- _Objective_
Reproduce the records from their beginning through the line containing "[x=928, y=314]", including the requests, and multiply every coordinate in the answers by 1.8, rounding to whole numbers with halves rounded up. Omit the pictures from your answer.

Item coordinate data
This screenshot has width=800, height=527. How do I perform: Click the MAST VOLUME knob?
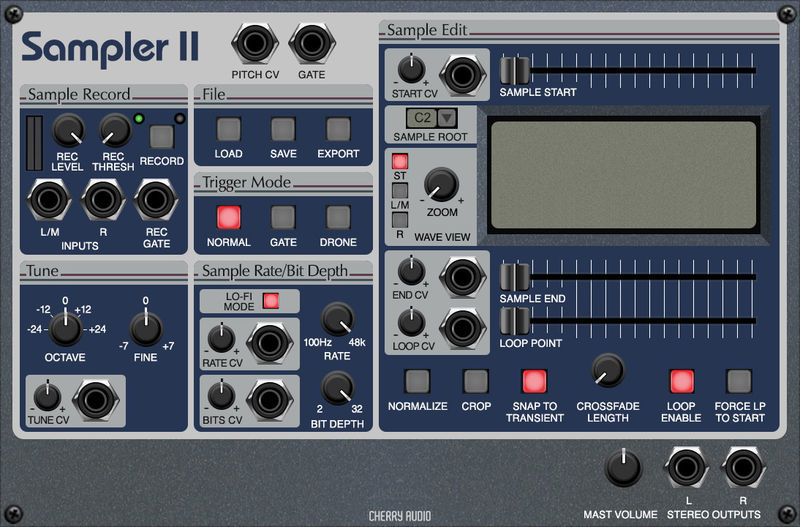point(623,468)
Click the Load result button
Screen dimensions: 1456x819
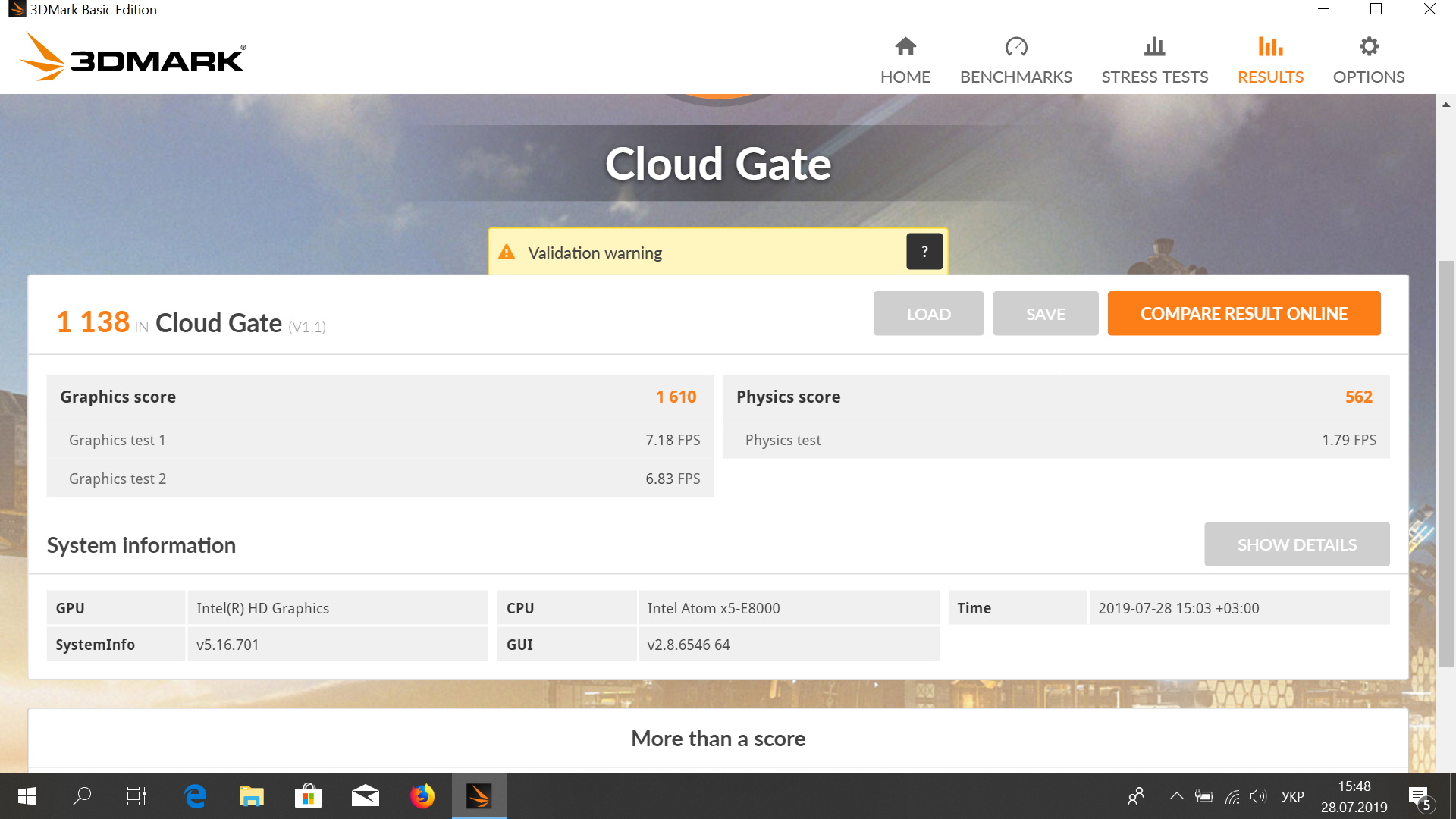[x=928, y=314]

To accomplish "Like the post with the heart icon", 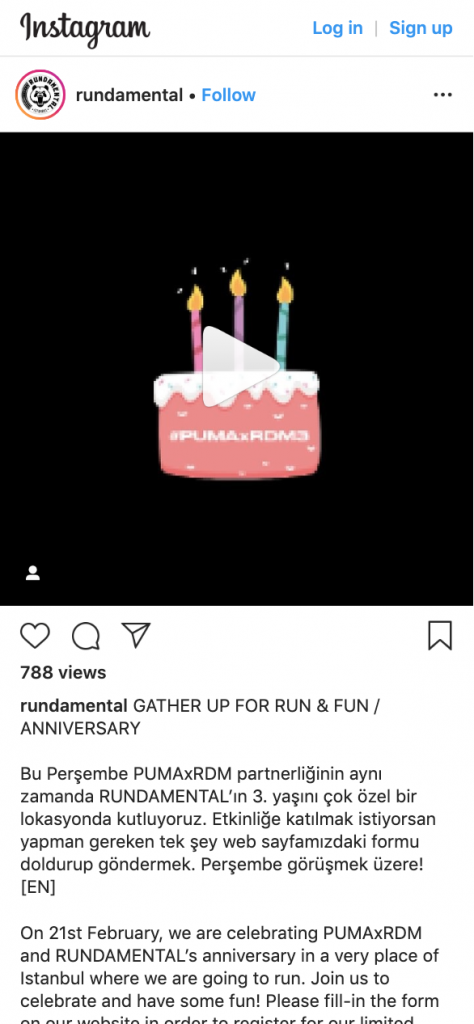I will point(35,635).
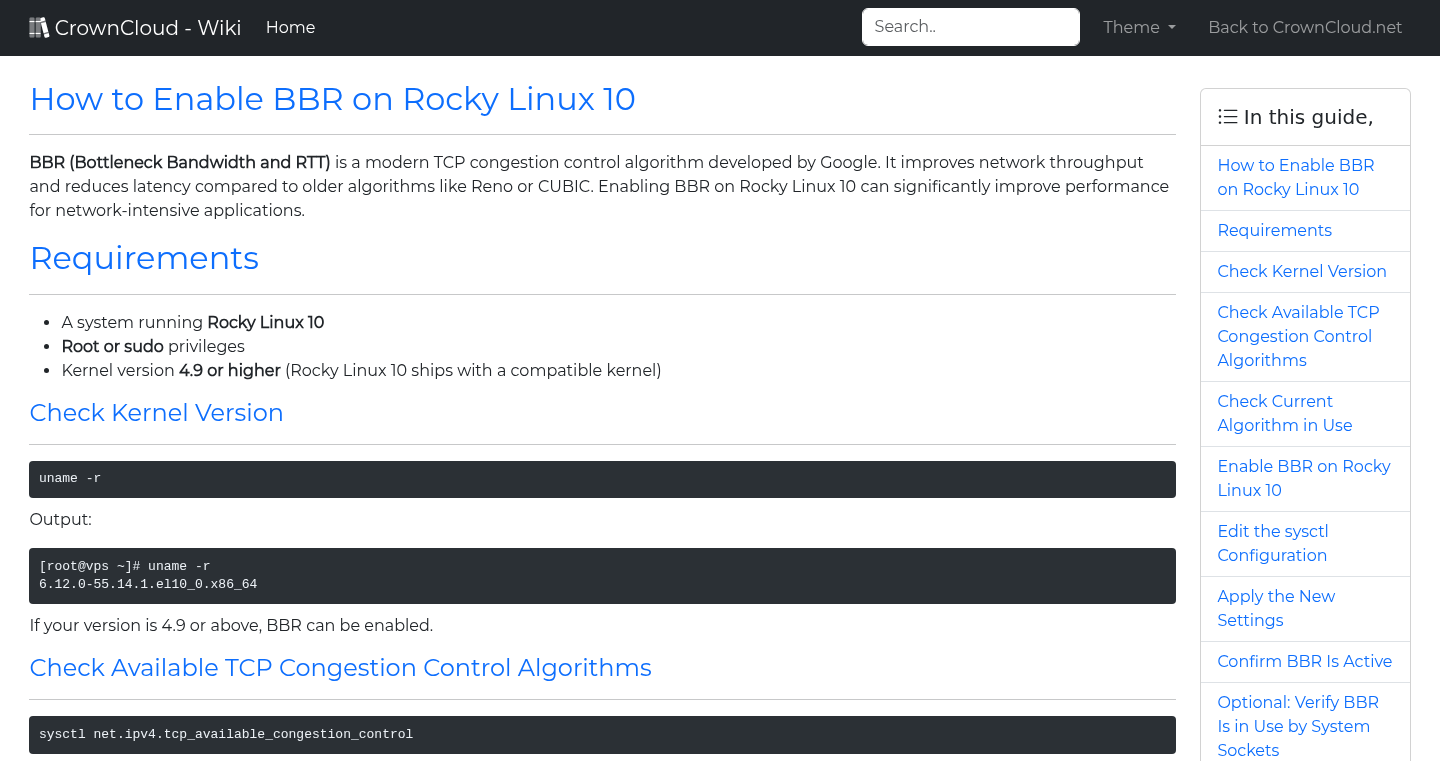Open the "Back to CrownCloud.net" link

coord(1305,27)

- _Answer for this exercise_
This screenshot has width=800, height=527. How do I perform: Click the MAST VOLUME knob?
point(1121,842)
Click the Load result button
Screen dimensions: 1456x819
[x=1670, y=565]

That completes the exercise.